Reverse Dumbbell Shoulder Flyes are one of the best upper back exercises.

This exercise works the posterior deltoid (back of the shoulder), and the trapezius and rhomboids in the upper and middle back between the shoulder blades.

Strengthening your upper back is important for supporting good shoulder posture and protecting the rotator cuff from injury.

The chest muscles have a tendency to become tight and sometimes training habits can over develop the chest muscles when compared to the upper back muscles.

When the chest is far stronger than the upper back, a muscle imbalance occurs that can compromise shoulder function.

Reverse Flyes are a great back exercise to balance out shoulder strength.

Here's the form.

Upper Back Exercises: Reverse Flyes

Starting Position: Bend forward from the hips and keep your lower back straight while holding dumbbells.

Form: Keep your elbows slightly bent. Exhale and raise your arms out to the sides. Hold for a brief second and then slowly lower to the starting position.

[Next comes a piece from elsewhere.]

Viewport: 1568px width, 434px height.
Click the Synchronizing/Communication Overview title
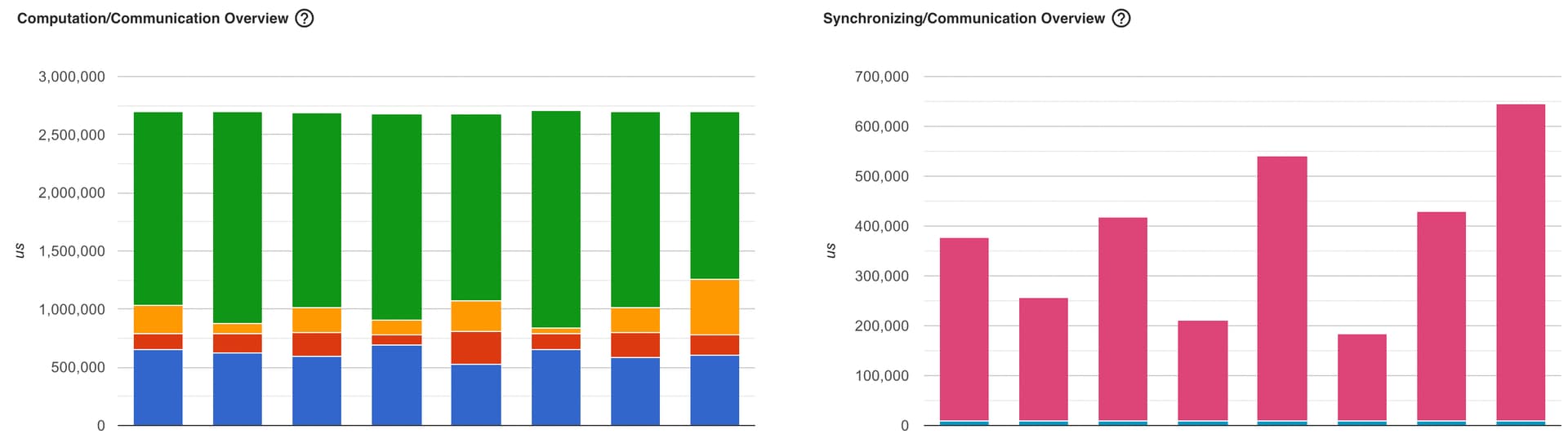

shoulder exercisesshoulder exercises

Personal Trainer Tips: In this exercise, you must be mindful of the position of your lower back. Hinge from your hips and keep your back flat.

Try to avoid hunching over and avoid excessive rounding from the lower back.

Use a weight that you can move through the full range of motion. Some of the major benefits of this exercise are in the final few inches.

As you bring your arms out to the side, squeeze your shoulder blades together.

Conclusion

This is a great postural exercise, and it's important for maintaining a healthy shoulder and rotator cuff.

In addition to working the shoulder, it also improves the stability of the lower back and hip muscles.

This is one of my favorite upper back and shoulder exercises.

The seated row is another upper and middle back exercise that also helps with strengthening the scapular muscles.

Scapular strength is so important for posture, preventing injury, building muscle, and increasing strength, so make sure you work your upper back muscles.